The first home built by the lorenzon family in Chestnut Hill at 7909 Ardleigh Street.

by Sue Ann Rybak

The Chestnut Hill Conservancy’s lecture “The Italian Artisans Who Built Chestnut Hill,” held on April 25 at the Venetian Social Club, gave an audience of more than 100 attendees a rare glimpse into the lives of the skilled Italian stonemasons and tile setters who built Chestnut Hill’s well-known Wissahickon Schist homes, churches and public buildings.

Lori Salganicoff, executive director of the Chestnut Hill Conservancy, gave a presentation which featured rare family photos from the nonprofit’s archives, including a photo of the Lorenzon family’s first house that they began building in 1908, a three-story twin structure at the corner of Benezet and Ardleigh streets (7909-911 Ardleigh). She said stories about Italian immigrant families from such as the Lorenzon family, who emigrated from the northern Friuli region of Italy to settle in Chestnut Hill, help bring history alive.

She said the stonework, the tile and terrazzo work on Chestnut Hill’s house facades, entryways, and interiors of houses are an enduring legacy of Italian heritage in Northwest Philadelphia.

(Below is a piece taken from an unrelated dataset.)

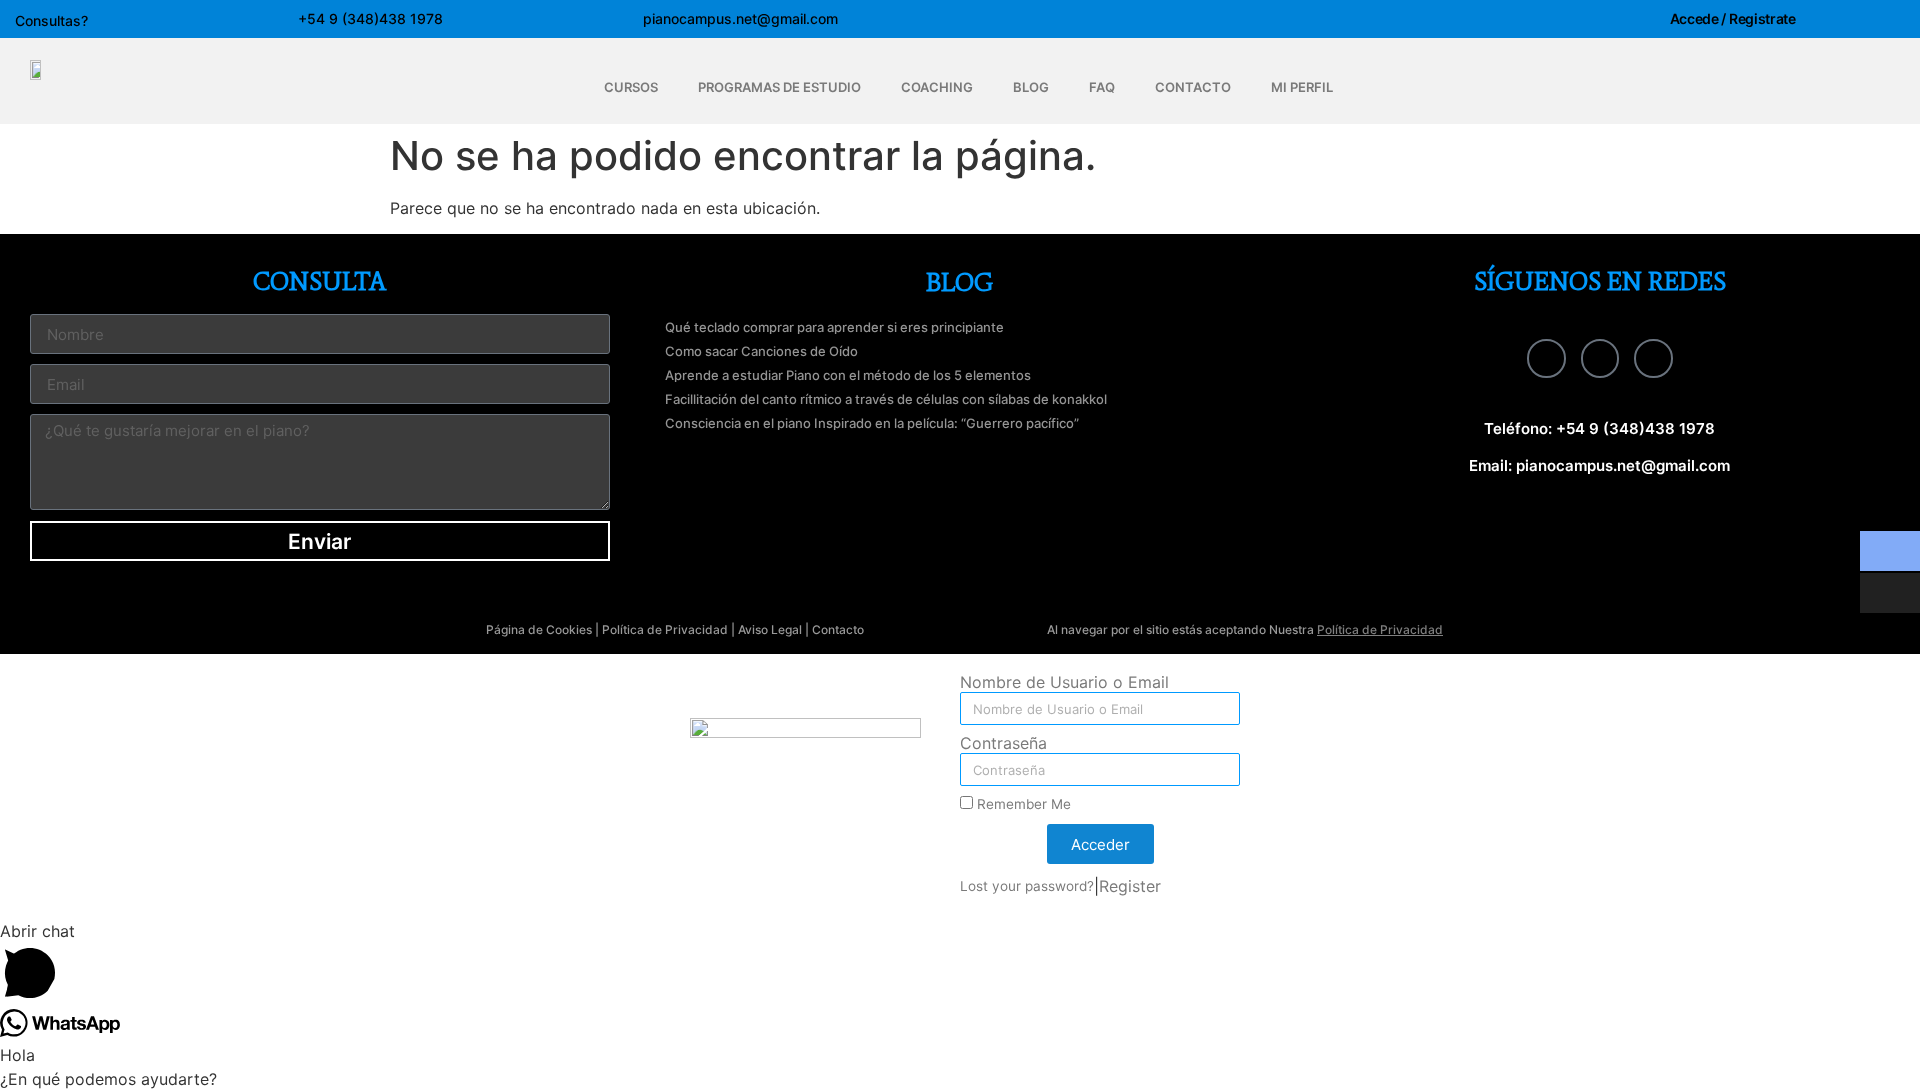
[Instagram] (1600, 358)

After the slide show, Salganicoff introduced a panel made up of descendants of the artisans who built Chestnut Hill and the surrounding community. Panelists Alma Marcolina Fuess, Robert Roman di Catterina (a.k.a. Bob Roman), Joseph Manero, Ellen Rosa-Bian Cericola, Eric Lorenzon and George Filippe shared stories about why their families emigrated, where they came from and the work they did in Chestnut Hill and other neighborhoods.

Joe Manero talked about the pride the men had in their work.

“Their work was sacred,” he said. “I don’t think you can find many families around here with this lineage, this amount of extraordinary craftsmanship and art from one area.”

Salganicoff said personal stories are one of the reasons the conservancy exists, “to document and share the many histories that enrich the Chestnut Hill community.”

“We want to help the community understand and treasure these stories and others like them,” she said. “We are grateful that we were able to share photographs from the community’s history and the histories of these families and as a result of that more families are offering to share their families’ stories with us. We are very interested in hearing and recording those stories.”

Joan Forde, who has lived in Chestnut Hill for over 40 years, was just one of Wednesday night’s many attendees.

“These stories are so unusual,” she said. “You don’t hear about them. I live in a very beautiful Wissahickon Schist stone house that was built in 1924. I often wondered about the people who built it, because the walls are three feet thick of pure stone and it is so solid. I really appreciate living here and what these people did and how hard they worked. It’s a great privilege to hear these stories.”

Correction: An earlier version of this article erroneously stated: that “She [Salganicoff]  added that because Chestnut Hill is a National Historic District, this architectural treasure is preserved for future generations.” According Salganicoff, Chestnut Hill’s listing as a National Register Historic District is a solely honorary designation. Only listing on the Philadelphia Register of Historic Places and the creation of preservation easements actually offer protection from demolition and drastic alteration. Of the 2700+ buildings in the Chestnut Hill National Register Historic District, only 93 are listed on the Philadelphia Register and another 14 have preservation easements. This article was updated on May 3 at 10 a.m.